The plurality of blocks identified by the image-based object detection process may, in some embodiments and for at least some documents, collectively contain all the text of the document. The blocks are preferably non-overlapping.
In certain document types, text-based content may be presented in the form of one or more horizontal or vertical lines of text, each line comprising characters grouped into one or more words. In some embodiments, the image-based object detection process is configured such that each block of text contains only complete lines (e.g. one or more complete lines). However, some embodiments may be able to identify blocks that contain one or more partial lines.
Receiving the data representative of the document may comprise reading the data from a memory, or receiving the data over a software interface (e.g. an API) or a physical interface (e.g. a network connection). The document data may be received as one or more files or data streams.
The received data may comprise any one or more of: image data, text data, and layout data. In some embodiments, it comprises the image representation of the text-based document and also comprises text data encoding some or all of the textual content of the text-based document, optionally with layout data. However, this is not necessary in all embodiments. Some methods may comprise generating the image representation from received text data and layout data-e.g. by processing text data and layout data to generate an image (e.g. one or more bitmap images) of the document. Other methods may comprise generating text data (optionally with layout data) from received image data-e.g. from a or the received image representation of the text-based document. -4 -
The text-based document may be received as a Portable Document Format (PDF) file or a PostScript (PS) file or as a word-processing file-e.g. a Microsoft Word file or an Open Document Format for Office Applications (ODF) file.
In some embodiments, the text data may be stored as data in a text file, e.g., in the form of ASCII or Unicode characters. Layout information defining the position of text within the document (e.g. a location for each character or word on an identified page of the document) may be stored separately, e.g. in a separate file, or may be received in a common file with the text data.

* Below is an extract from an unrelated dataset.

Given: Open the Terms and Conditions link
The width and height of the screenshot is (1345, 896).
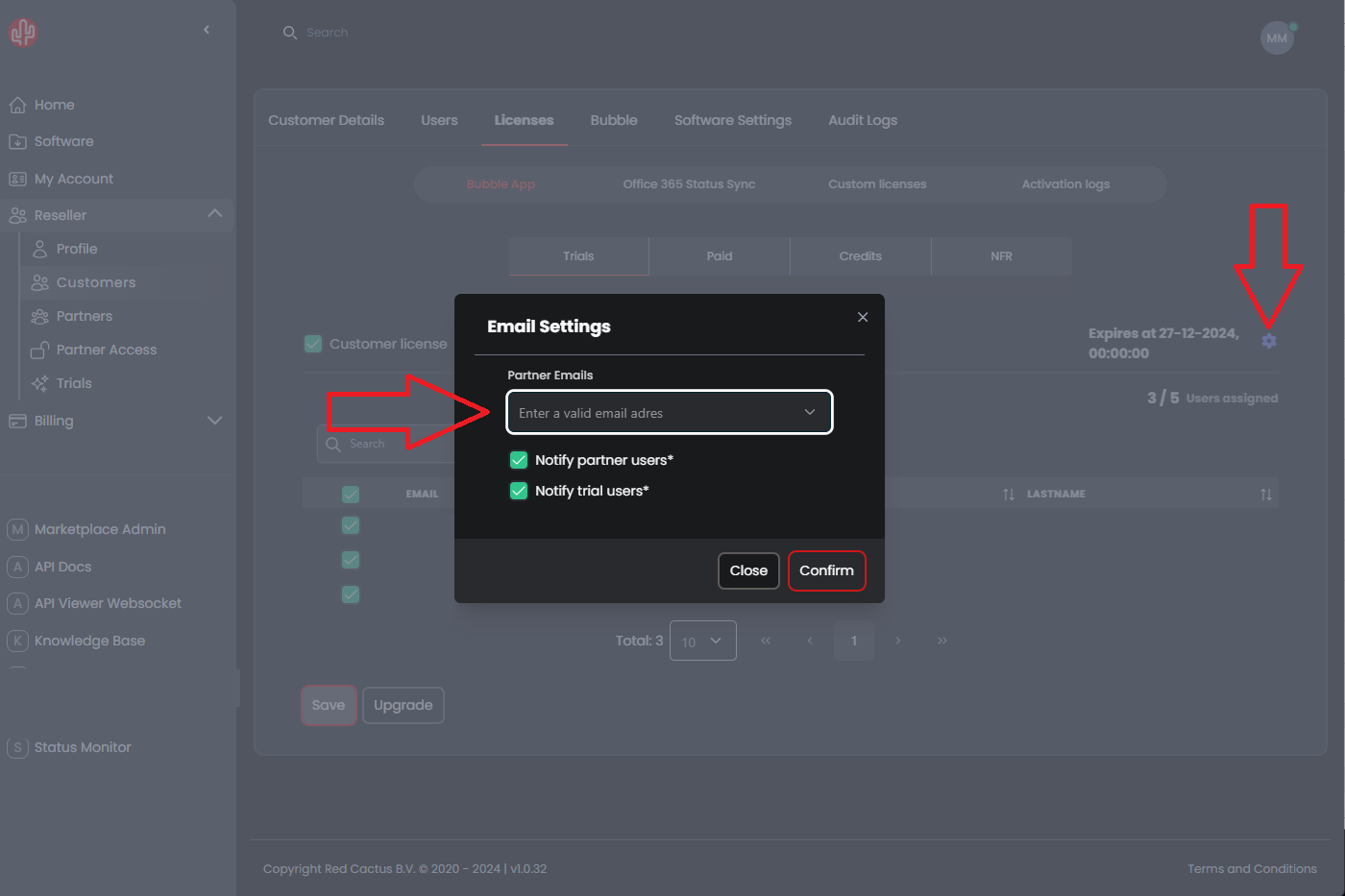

The image representation of the text-based document may comprise raster or vector image data. It may be encoded in any appropriate manner. It may comprise one or more bitmaps. It may be compressed. It may be stored as one or more files. It may be encoded within a Portable Document Format (PDF) file. It may be received as input to the system, or it may be generated from received text data. In some embodiments, the image representation may be received in addition to the text data of the text-based document, embedded within the same file or as a separate file.
In some embodiments, the text-based document may be received as image data without containing text data, e.g. if the text-based document is received in the form of a scan or photograph of a paper document. In such embodiments, methods may comprise generating text data encoding textual content of the text-based document. This may be achieved, for example, by applying optical character recognition (OCR) to the image representation of the text-based document to generate the text data. Thus, in some embodiments, the text data is generated from an image using an optical character recognition (OCR) process.
In some embodiments, the image-based object detection process may comprise applying a trained machine learning algorithm to identify and/or classify objects, including the plurality of blocks of text, within the image representation. The machine learning algorithm may have been trained on training data. The training data may comprise image representations of a plurality of text-based documents. These documents may be of a same type as the received text-based document (e.g. all being CVs). The training data may include data that identifies blocks of text in the images, which may have been identified by a human. The machine learning algorithm may be -5 -trained using supervised techniques, or unsupervised learning techniques. The image-based object detection process may use a trained classifier, such as a convolutional neural network (CNN), to identify the plurality of blocks of text.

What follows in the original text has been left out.